More Than I Wanted(55)
Things seem to settle down for him after a couple of months had passed, and it made me wonder how many families went through these things. I couldn’t imagine the horrors of what he saw and lived through, and tried to be patient and calm, letting him adjust. Only, just when he’d seem to be doing better, he’d have a relapse and turn inside of himself again, not wanting to socialize or talk about things.
Chapter 23
As time wore on, he seemed to settle back into a pattern, and over time we started planning the details of our wedding. We’d chosen a semi-local beach, a simple ceremony with a handful of people, and we both wanted to be dressed nicely but barefoot. We’d write our own vows and start our lives together. Austin would move in with me, and he’d let his apartment go. I had more space at my home, and we hoped to eventually get a small house together.
I wasn’t sure what I was going to wear at first. I had a picture in my mind of what I wanted, but was having trouble finding something that looked how I wanted. It was hit or miss, and finally after almost giving up hope, I stumbled on the perfect option.
I know so many little girls visualize their wedding gown, and want to be princess perfect. They want to see a look of adoration in their man’s eyes, one that says you made the perfect choice. I hoped I’d make a decision that showed he was happy I was the one he’d chosen. I longed for that look, knowing as he saw me in my wedding dress for the first time, that there was nobody in the world he wanted more as his wife. I know, it’s a silly illusion, a dress can’t do all of that, but we always hope it will.

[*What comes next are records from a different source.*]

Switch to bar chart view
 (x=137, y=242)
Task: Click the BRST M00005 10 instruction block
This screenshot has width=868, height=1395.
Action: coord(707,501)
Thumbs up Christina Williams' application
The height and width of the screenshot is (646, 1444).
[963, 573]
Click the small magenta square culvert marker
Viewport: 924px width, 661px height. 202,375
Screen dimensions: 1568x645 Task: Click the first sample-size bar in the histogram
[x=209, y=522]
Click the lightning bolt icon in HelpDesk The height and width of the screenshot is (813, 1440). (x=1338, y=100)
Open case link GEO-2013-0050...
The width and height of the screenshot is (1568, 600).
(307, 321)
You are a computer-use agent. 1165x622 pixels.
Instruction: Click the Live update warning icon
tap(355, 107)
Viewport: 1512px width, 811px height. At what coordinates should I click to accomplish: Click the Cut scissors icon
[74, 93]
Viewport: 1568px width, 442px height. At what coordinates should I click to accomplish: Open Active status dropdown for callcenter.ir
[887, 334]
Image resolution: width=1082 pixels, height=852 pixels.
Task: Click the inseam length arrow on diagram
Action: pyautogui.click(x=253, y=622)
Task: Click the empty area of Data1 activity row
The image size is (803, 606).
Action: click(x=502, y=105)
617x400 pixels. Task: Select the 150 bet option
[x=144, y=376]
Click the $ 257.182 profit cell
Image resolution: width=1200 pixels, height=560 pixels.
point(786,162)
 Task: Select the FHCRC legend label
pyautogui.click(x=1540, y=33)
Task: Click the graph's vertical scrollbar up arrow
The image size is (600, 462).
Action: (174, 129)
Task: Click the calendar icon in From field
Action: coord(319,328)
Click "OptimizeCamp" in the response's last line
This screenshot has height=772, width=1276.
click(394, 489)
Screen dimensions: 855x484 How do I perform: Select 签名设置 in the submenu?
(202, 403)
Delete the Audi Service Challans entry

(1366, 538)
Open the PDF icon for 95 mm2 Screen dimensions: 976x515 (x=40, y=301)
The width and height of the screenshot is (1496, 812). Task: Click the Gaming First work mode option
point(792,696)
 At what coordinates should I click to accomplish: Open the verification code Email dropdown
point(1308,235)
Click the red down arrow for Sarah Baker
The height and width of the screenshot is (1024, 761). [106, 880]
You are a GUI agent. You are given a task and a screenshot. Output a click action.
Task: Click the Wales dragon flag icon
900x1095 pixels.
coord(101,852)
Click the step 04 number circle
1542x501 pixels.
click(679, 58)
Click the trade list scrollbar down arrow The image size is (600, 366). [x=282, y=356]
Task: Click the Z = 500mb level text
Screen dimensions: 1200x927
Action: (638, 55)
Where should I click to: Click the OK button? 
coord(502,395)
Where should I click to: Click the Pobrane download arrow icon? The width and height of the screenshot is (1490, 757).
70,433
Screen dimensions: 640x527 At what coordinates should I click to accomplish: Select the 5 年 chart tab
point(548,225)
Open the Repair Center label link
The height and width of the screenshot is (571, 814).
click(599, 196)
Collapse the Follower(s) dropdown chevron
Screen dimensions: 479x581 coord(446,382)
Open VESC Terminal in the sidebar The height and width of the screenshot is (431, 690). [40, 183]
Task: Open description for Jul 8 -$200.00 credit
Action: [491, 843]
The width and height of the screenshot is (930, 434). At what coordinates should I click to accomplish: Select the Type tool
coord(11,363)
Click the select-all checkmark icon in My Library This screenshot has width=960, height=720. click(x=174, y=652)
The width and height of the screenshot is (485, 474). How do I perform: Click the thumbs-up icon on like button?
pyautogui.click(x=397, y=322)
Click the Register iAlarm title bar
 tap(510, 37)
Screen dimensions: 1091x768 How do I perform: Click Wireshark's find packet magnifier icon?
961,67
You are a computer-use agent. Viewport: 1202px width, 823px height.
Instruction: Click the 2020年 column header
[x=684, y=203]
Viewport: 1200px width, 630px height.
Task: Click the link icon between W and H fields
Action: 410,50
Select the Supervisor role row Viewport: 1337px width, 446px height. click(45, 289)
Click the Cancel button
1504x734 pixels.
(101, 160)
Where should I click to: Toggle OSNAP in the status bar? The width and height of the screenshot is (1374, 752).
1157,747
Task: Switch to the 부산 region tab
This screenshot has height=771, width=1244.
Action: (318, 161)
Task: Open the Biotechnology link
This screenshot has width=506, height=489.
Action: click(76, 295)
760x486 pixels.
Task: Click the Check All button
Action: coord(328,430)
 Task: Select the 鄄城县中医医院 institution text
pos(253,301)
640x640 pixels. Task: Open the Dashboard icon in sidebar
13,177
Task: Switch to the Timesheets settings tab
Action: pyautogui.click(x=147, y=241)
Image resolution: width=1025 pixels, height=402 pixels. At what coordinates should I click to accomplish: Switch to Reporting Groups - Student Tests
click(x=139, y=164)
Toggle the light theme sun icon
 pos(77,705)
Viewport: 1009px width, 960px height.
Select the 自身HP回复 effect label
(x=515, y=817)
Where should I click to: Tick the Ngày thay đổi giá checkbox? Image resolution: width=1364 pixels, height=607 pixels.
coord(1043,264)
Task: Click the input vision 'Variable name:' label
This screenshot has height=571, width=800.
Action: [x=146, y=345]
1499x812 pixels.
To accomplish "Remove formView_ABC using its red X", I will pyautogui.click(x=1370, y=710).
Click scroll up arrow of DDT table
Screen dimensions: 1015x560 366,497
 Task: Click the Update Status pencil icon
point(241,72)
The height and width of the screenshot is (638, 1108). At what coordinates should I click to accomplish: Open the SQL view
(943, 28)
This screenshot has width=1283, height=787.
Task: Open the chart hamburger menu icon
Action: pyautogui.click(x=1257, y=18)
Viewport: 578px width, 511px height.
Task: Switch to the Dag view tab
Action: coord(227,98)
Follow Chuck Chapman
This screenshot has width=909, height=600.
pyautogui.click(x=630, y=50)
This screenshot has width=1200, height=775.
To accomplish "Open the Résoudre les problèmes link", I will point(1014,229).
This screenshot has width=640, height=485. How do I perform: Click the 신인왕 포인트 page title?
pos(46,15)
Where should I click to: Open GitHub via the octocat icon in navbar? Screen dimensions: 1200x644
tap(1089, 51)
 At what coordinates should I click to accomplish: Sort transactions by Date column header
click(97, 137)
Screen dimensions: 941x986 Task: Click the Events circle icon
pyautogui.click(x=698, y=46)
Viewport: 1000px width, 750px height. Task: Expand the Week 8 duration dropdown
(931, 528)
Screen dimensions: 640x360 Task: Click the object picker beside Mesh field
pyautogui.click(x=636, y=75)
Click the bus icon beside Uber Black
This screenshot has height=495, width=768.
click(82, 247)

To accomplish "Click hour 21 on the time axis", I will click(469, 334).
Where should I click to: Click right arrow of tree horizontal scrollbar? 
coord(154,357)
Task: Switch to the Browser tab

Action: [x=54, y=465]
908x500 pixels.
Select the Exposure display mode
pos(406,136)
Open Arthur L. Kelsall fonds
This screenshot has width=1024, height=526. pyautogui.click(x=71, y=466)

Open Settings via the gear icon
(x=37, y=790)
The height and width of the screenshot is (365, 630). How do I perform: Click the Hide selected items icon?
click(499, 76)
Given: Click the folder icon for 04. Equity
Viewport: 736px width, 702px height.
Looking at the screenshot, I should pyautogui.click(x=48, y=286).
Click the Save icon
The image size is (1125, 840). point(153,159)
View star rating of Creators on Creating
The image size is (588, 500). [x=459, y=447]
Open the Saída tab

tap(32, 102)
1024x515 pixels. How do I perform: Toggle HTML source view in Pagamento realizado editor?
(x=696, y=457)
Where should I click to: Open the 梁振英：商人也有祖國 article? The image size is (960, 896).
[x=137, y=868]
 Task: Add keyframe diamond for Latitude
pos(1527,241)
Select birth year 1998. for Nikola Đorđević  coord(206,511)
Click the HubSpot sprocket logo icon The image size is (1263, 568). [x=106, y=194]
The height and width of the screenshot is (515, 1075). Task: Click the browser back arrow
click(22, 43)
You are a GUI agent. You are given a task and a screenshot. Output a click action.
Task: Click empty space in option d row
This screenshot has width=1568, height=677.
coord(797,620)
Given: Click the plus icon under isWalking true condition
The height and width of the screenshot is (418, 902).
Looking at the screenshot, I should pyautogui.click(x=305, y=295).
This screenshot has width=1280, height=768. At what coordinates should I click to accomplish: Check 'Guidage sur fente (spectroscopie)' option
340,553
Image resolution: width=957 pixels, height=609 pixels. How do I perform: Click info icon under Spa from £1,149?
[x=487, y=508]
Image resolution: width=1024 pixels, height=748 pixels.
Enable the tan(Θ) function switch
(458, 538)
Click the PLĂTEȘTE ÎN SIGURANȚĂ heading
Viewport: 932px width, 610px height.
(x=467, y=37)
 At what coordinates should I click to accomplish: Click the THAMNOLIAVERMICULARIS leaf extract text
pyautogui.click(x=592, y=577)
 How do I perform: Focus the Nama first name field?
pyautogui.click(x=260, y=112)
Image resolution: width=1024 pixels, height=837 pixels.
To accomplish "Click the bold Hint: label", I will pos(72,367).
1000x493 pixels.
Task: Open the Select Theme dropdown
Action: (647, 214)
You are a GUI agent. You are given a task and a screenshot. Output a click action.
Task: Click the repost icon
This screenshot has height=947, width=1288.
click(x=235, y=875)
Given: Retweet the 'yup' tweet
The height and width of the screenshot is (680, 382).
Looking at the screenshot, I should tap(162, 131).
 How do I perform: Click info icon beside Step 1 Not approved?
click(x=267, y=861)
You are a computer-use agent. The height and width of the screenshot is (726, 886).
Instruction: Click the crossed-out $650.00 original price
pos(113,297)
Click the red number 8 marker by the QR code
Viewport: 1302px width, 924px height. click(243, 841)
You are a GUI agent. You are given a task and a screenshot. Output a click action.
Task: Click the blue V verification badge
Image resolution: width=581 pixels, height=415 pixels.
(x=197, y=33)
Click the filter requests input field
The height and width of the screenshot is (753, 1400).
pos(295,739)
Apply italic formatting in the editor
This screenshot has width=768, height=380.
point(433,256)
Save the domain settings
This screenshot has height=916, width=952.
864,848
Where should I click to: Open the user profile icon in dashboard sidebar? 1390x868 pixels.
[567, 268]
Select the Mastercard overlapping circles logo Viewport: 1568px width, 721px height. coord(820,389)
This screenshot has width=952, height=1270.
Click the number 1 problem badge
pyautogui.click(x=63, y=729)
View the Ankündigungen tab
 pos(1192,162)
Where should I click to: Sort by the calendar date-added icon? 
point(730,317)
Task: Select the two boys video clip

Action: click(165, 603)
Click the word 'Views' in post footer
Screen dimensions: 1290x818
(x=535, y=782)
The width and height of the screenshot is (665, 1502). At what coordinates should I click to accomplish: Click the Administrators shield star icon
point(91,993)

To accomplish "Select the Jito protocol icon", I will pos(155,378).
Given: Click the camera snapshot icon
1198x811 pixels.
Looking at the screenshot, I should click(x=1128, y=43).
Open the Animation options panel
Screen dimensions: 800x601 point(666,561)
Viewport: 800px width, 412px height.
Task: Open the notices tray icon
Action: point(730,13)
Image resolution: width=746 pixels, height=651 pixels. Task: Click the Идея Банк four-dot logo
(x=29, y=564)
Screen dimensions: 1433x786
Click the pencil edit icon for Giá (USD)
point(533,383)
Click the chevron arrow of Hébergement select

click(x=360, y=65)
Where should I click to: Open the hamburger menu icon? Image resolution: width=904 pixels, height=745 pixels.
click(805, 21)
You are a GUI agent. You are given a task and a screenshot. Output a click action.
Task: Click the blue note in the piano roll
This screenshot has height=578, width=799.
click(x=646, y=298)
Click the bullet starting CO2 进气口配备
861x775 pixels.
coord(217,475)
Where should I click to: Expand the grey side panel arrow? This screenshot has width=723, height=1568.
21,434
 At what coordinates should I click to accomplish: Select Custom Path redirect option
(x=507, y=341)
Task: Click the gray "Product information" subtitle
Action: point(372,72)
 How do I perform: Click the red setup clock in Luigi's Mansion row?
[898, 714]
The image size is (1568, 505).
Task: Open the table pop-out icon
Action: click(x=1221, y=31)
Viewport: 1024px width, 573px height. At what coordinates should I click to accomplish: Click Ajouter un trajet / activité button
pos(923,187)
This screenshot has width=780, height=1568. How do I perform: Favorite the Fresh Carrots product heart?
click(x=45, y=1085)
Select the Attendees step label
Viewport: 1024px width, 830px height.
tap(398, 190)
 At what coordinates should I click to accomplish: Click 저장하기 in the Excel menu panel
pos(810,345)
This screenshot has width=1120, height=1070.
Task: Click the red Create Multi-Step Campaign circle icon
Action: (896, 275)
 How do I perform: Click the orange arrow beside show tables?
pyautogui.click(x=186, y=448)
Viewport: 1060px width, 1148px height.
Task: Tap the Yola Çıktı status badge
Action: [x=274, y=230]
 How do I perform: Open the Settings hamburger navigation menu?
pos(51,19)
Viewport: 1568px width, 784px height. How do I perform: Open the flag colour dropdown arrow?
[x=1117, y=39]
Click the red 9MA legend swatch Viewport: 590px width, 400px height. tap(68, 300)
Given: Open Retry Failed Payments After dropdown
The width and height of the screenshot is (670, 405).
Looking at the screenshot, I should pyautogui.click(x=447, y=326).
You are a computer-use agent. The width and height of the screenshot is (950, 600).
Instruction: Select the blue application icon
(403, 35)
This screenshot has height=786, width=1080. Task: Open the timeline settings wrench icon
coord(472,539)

The dress I found was a lovely antique white piece, almost offering a champagne colored tint. It was strapless and tea length with tulle beneath the skirt. The satin bustier portion of the dress fit me perfectly, and there would be little to take in or let out. It wasn’t traditional, but it was perfect and similar to what I was looking for. Getting married barefoot in the sand, I didn’t want a gown length wedding dress.
His parents agreed to come willingly, but I wasn’t holding my breath that his mom would behave. At this point, I just avoid her as much as possible. Austin’s younger sister was there too, giving me a chance to finally meet her. You’d think we’d have made the effort beforehand, but Austin said he wasn’t super close to her, since they were easily 8 years apart in age. He loved her, but they didn’t share a lot in common, other than parents.
Maggie looked a lot like her mother, but was a little warmer – only a little. I wouldn’t say we’d be best friends, but at least she didn’t bite my head off the moment I met her. I could see that Austin adored his younger sister, and couldn’t wipe the smile off his face when he saw her. I bet if they were closer in age, they would have been great friends growing up together. I was glad she was able to make it, it meant a lot to Austin.
While Maggie was mostly polite, she did get a snarky comment in. She was definitely her mother’s child. I cringed when she made the comment that I was a lovely bride, but you should have seen Emily. Now she was a gorgeous bride. I almost wondered if her mother put her up to that. I could tell the women in Austin’s family were not going to be my biggest fans. Were they protective of him, or was there something about me? I just didn’t get it, and promised myself to spend as little time with them over the years as possible.
My parents were there too, and I just hoped they didn’t clash with his folks too much. I held my breath and just prayed everybody would be on their best behavior for our special day. I hated that what was supposed to be my special day had me stressed out on top of it all, hoping our parents wouldn’t be an issue. We should have run away and gotten married alone. I had visions of our parents brawling in the sand. Sure, I know I exaggerated it in my head, but do you blame me?
Heather and Scott would stand for us, and of course Jake and his latest girl would be there as well. That was all that we wanted - a small affair, our closest friends, and our family. Of course my mother was horrified I wouldn’t be inviting Aunt Sally, and swore my grandmother would never forgive me, and what about second cousin Ginny, and so on and so on. I let her ramble on, and gently reminded her that this was my wedding to plan, not hers.
She took it well enough, but added a layer of guilt that she was so skilled at. I was sure my Grams would enjoy the pictures and understand we were keeping it small. Though who knows, if my mom is this good with guilt, she had to get it from somewhere.
When the day arrived, standing before our friends and family, we said our vows. Thankfully the weather held out, and when we exchanged rings and finally said our do’s, Austin leaned forward and kissed me. I was his wife, and he was my husband, a blessed union indeed.